The 2,200 members of the Marys Peak Group (MPG) live in five counties in the middle Willamette Valley and near the coast. The majority of our members live in Corvallis, with another large group in Salem, the state capitol.
Our Group was resurrected from near oblivion in December 1999 when I, as the default Outings Chair, was informed that unless I became Chair and formed a new ExCom, the Group would cease to exist. Within a few weeks’ time, I had hand picked the best and brightest people I knew that had been hiking with me. I sought out individuals who believed in the Sierra Club, would work hard, had money, and had many connections in the community. They were all professionals, a number of them retired. I promised that we would have few face-to-face meetings, and that we'd always strive to be positive.
To have a successful Outings program, we needed money to train our leaders, both in leadership and in wilderness first aid. To raise money, we produced bluegrass and Celtic music concerts and offered one or two major outings a year to the red rock country of the U.S., and to Hawaii. We wrote some grants, and some kind people donated $5 to $1,000 to help us along the way. By 2010, our treasury was nearly $32,000 and we could boast that we were in the black every year. It was necessary to amass the money, because we were aware that hard times would fall upon organizations like ours in the future -- as has proven the case.
In the past thirteen years, we have had volunteers come and go for a variety of reasons; but each time a person left, we have quickly replaced them with someone with greater skills. Our chairs, secretaries, treasurers have always had amazing skills and have been empowered to do the task and with the ExCom’s support. Let’s make it fun. Help is always available. We often have assistants -- members in training.
Communication with our members and the community at large was important. Today, our Outings program is recognized throughout the Willamette Valley and draws a fair number of non-Sierra Club members. We feel that if we get them involved, they will become members. We offer about 100 outings a year -- hiking, backpacking, rafting, kayaking, skiing, snowshoeing, and biking. We occasionally offer tours to local mills and industrial sites and these are well attended. The listed time for an outing is the departure time, and we make every effort to depart on time. We often invite local experts along on our outings to discuss particular conservation efforts. Somewhere around 300 different people participate to give us about 1,500 participations. We maintain an active database of all participations. We have nearly 40 outings leaders. One more special element to our outings is that we frequently schedule an ice cream stop on our way home from an outing.

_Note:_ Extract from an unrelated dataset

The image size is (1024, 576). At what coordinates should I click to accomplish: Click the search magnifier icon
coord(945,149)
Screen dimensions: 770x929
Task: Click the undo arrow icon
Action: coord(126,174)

Another important aspect of our Group’s offerings is our winter evening program nights at the Corvallis library. We host six or seven monthly programs each year ranging from hiking or backpacking in some distant country to local or major environmental issues. We typically have 80 people attending from the community. Our Program Chair who is skillful at selecting topics and excellent speakers manages to keep the evening series booked a year in advance.
Throughout the year we participate in local tabling events to bring our activities to the attention of an expanded community. It has taken us nearly ten years to build a successful Political/Conservation team. The challenge was to find the right person who was up to the task.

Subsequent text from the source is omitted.